- [GIVEN ENTRIES]:
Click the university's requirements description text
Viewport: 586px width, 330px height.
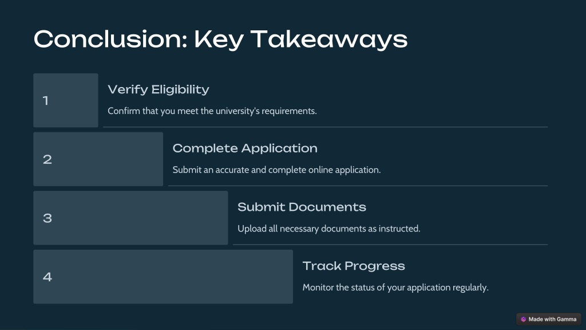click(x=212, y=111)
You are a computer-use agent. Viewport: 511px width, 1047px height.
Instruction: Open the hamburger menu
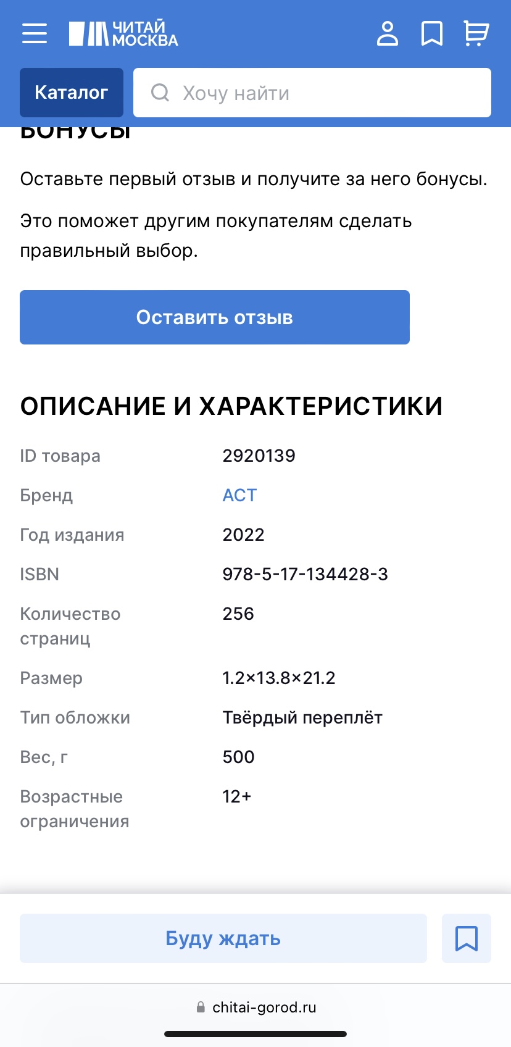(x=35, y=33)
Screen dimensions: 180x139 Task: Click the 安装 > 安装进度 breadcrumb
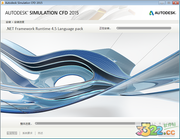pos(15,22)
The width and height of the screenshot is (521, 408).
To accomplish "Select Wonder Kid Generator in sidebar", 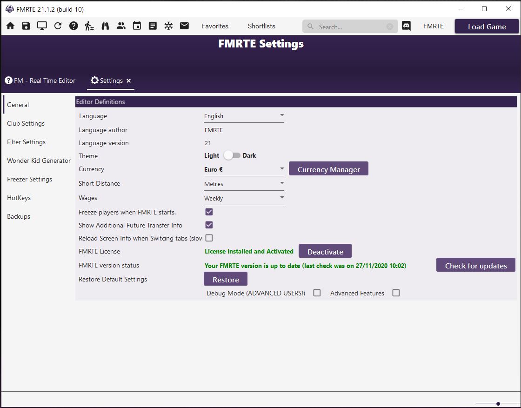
...
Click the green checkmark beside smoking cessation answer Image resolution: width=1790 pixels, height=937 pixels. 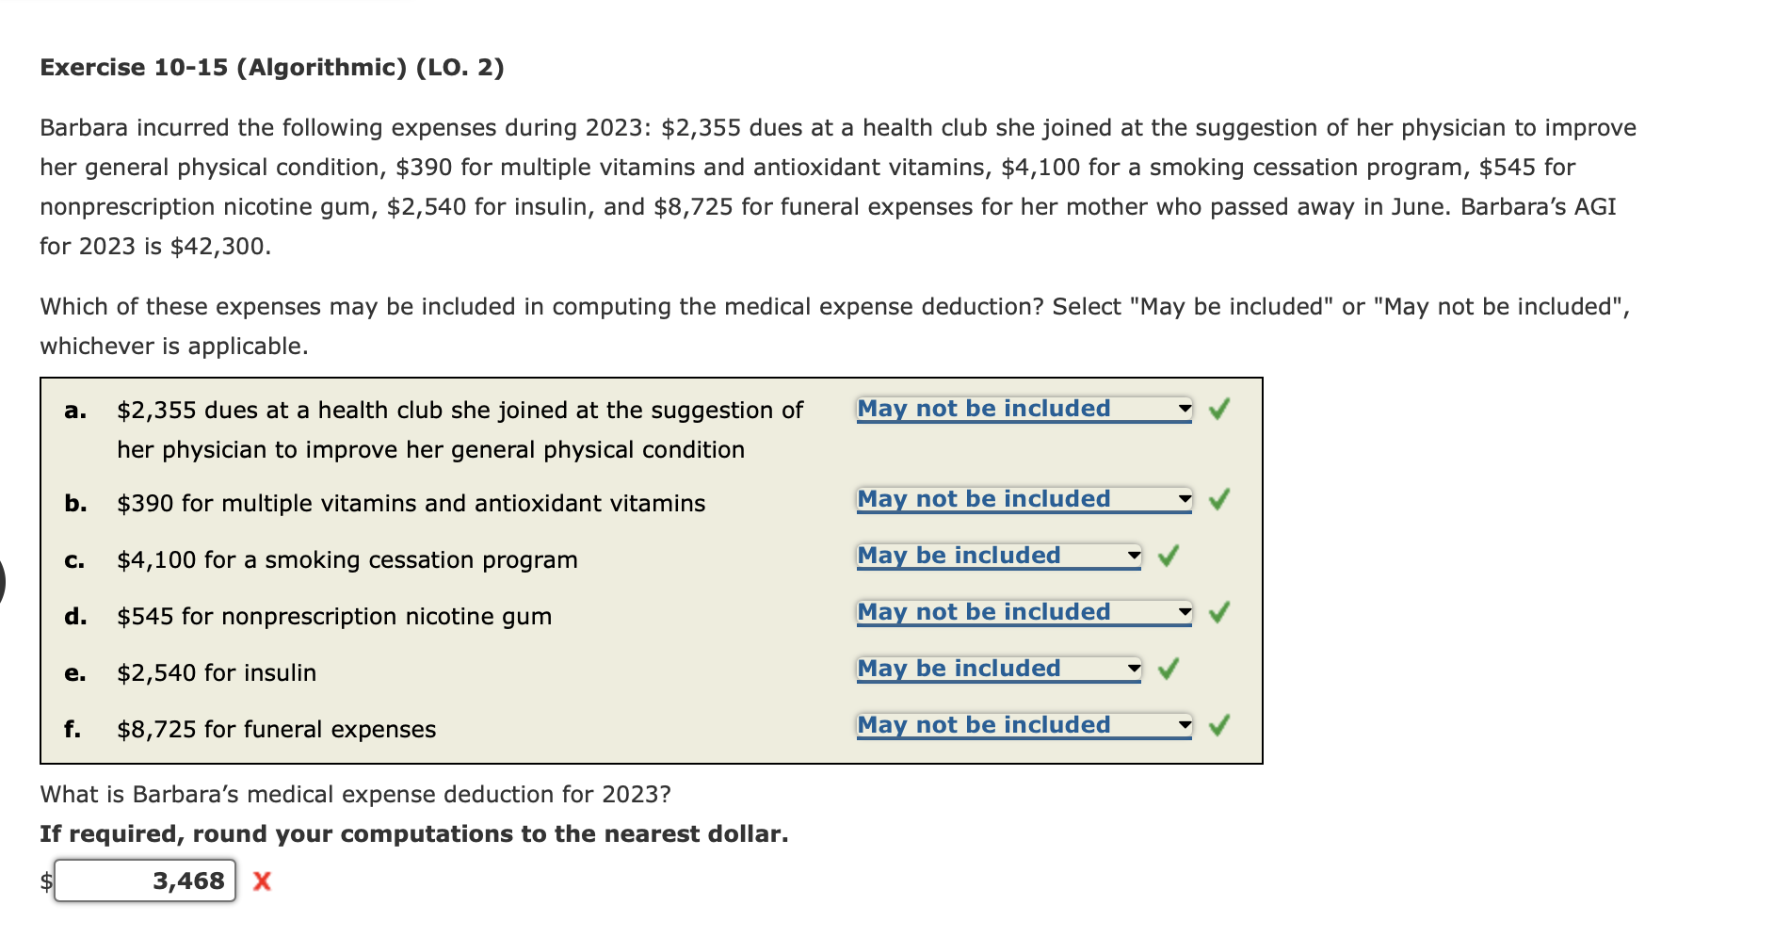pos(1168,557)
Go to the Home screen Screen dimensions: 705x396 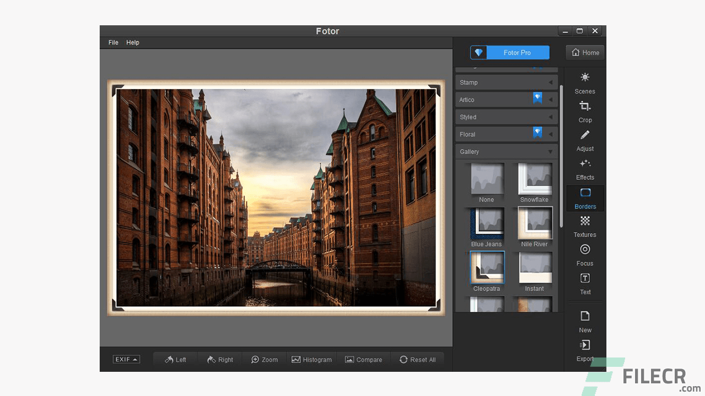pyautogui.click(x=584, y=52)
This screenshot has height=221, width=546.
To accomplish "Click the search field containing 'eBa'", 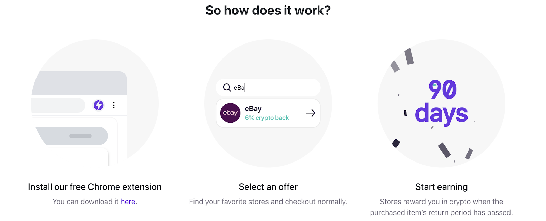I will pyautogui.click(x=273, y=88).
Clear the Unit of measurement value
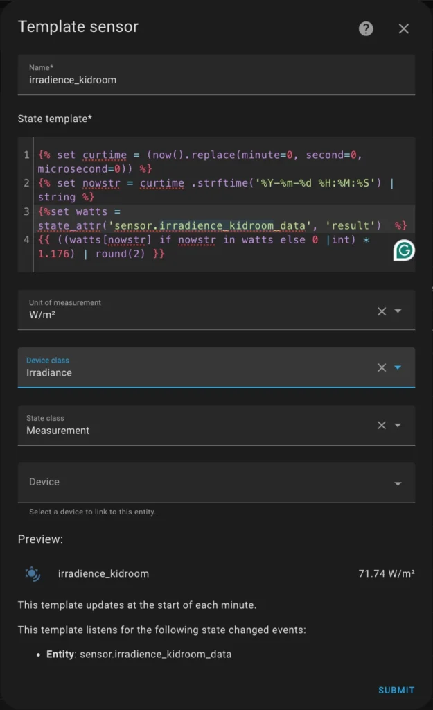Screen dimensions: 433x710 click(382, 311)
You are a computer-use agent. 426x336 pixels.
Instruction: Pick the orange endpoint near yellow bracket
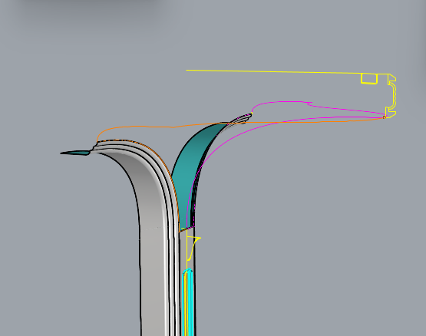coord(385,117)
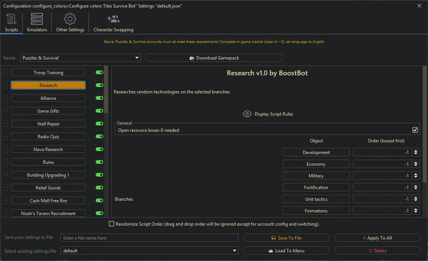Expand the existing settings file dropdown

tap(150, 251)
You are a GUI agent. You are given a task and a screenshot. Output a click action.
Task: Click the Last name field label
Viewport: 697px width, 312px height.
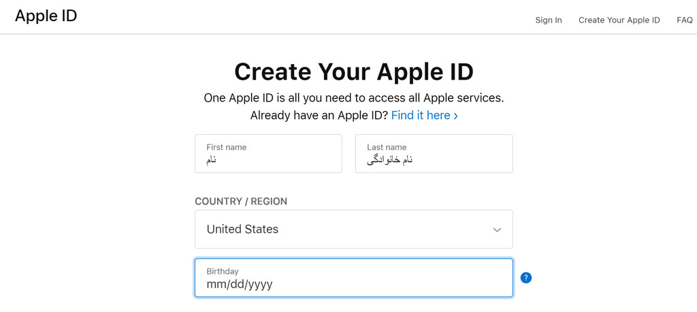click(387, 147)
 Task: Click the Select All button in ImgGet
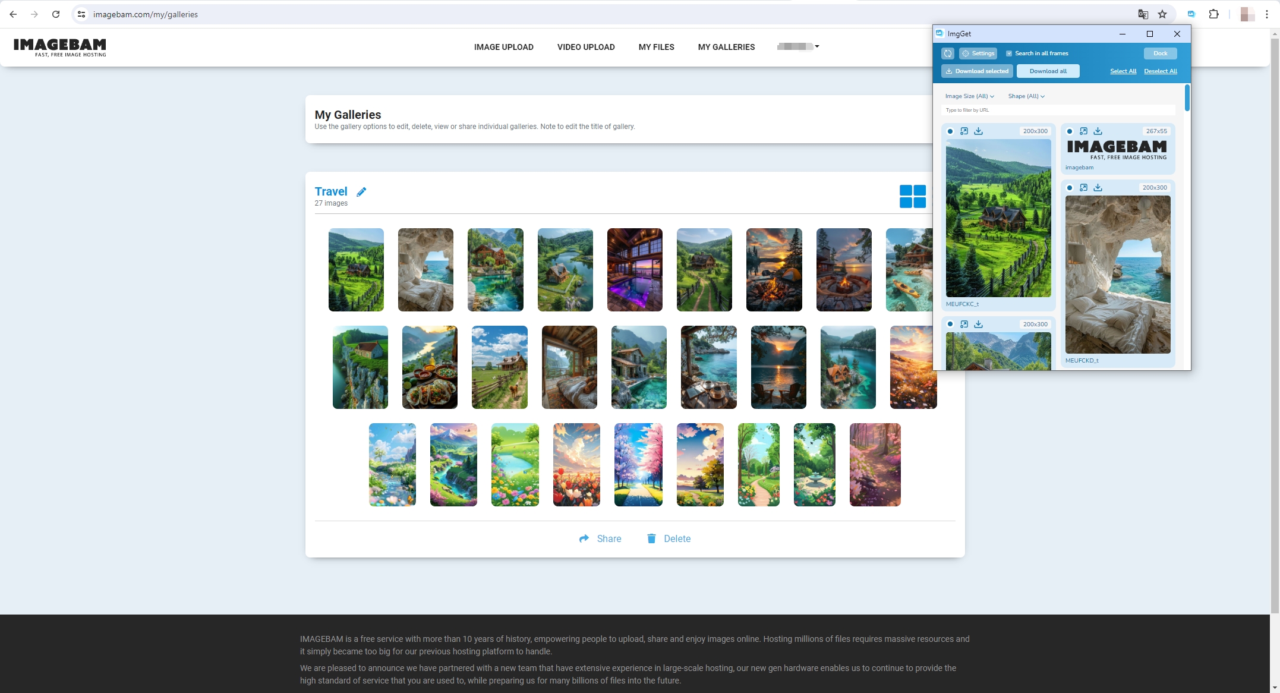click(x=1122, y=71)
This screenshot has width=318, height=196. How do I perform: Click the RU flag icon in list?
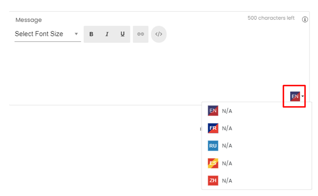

- [DIRECTIONS]: Look above for the line containing "Click the university's", then write out every line from there down to the line containing "Wonder Kid Generator", that line included, with no pictures.

- [RESPONSE]:
Click the university's requirements description text
Viewport: 586px width, 330px height.
click(x=212, y=111)
You are a computer-use agent. Viewport: 511px width, 1047px height.
Instruction: Open the hamburger menu
(x=35, y=33)
Screen dimensions: 180x139 Task: Click the 安装 > 安装进度 breadcrumb
pos(15,22)
The width and height of the screenshot is (521, 408).
To accomplish "Select Wonder Kid Generator in sidebar", 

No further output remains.